Pickled Cherry Tomatoes are Definitely a Thing You Need to Know About
We love our pickles here at ManMade. Whether we’re fridge pickling veg or tossing a dill cuke in our beer, we’re fans of the vinegary tang of natural food preservation.
Now, tomatoes are no stranger to canning; homemade pasta sauce is one of the handmade life’s greatest joys, and pickled green tomatoes are delicious in that check-out-the-awesome-secret-restaurant-in-the-hidden-alley kind of way. But I’ve barely seen pickled cherry tomatoes register on the pickle scene, and it’s a rotten shame.
The reason why a tomato pickle is so awesome is pretty much the opposite reason why you’d want to pickle anything: instead of providing a satisfying, shelf-stable snap, the heat processing and storage in liquid actually softens their skins. The end goal isn’t popping these suckers as you would candy, as any wise person is wont to do in August and September. The real treat is that they’re the greatest spread you’ll likely add to a sandwich.

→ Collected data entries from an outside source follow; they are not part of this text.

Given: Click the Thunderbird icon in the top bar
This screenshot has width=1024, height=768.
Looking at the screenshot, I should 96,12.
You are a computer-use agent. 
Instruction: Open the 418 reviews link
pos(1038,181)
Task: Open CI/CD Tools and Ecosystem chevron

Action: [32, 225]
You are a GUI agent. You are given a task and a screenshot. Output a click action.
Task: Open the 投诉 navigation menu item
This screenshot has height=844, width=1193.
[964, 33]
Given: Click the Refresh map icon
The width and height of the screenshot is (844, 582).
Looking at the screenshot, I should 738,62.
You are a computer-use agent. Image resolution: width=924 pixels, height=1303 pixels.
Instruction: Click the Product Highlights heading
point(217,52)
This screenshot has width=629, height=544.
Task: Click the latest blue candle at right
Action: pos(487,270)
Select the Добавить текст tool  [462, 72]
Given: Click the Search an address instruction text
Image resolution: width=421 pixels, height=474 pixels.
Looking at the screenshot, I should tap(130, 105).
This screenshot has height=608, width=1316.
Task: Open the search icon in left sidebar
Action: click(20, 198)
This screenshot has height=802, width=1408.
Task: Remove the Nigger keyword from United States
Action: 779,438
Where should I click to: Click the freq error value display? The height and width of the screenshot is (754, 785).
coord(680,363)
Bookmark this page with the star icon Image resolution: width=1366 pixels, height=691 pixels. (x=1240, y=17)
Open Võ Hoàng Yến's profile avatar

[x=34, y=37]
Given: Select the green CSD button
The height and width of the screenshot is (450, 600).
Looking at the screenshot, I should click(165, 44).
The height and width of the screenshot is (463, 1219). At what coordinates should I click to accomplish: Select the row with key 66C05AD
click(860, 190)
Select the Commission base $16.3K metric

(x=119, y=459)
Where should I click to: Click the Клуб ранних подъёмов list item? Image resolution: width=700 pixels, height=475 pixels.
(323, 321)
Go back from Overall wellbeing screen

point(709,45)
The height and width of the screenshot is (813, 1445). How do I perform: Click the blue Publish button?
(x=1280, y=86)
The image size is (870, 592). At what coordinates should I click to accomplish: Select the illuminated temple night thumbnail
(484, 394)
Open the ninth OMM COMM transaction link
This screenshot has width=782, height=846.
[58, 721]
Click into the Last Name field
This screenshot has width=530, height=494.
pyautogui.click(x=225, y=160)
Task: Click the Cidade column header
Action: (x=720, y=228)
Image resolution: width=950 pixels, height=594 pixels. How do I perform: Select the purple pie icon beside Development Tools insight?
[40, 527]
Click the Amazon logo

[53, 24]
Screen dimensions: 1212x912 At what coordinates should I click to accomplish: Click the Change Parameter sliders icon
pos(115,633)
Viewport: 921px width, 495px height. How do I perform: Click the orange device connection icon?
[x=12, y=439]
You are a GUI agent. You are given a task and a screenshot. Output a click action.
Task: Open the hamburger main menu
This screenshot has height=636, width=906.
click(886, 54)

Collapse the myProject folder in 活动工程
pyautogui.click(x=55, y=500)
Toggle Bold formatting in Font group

The easiest way to do a tomato pickle is to procure your favorite bread-and-butter cucumber pickle recipe and swap in cherry tomatoes, measure for measure. You could make these happen in the fridge after a day or two, or hot process them: a 15-minute water bath will suffice for releasing the jar’s trapped air and creating the vacuum which keeps oxidation at bay, and the sugars and vinegar from the pickle recipe will keep the tomatoes preserved for a couple of years.
ManMade’s Simple Tomato Pickle Recipe
This recipe easily halves or doubles, depending on how many tomatoes you have
- 1 1/2 cups apple cider vinegar
- 1 1/2 cups rice vinegar
- 1/2 cup sugar (or more if you like them sweeter)
- 1 tablespoon mustard seeds
- 1/2 tablespoon caraway seeds
Slap this stuff on slices of crusty Italian bread and add a good slice of Swiss, some salty charcuterie, and a pile of lettuce, greens, or herbs… you’re well on your way to, um, Flavortown. (Or, you know, you can just slather up a piece of toast.)
The batch in the photos is from last year’s tomato pickle bumper crop and I’m pretty sad it’s nearly over, because this year’s summer garden is doing about as well, as we say in the South, as a three-legged cat in a horse race.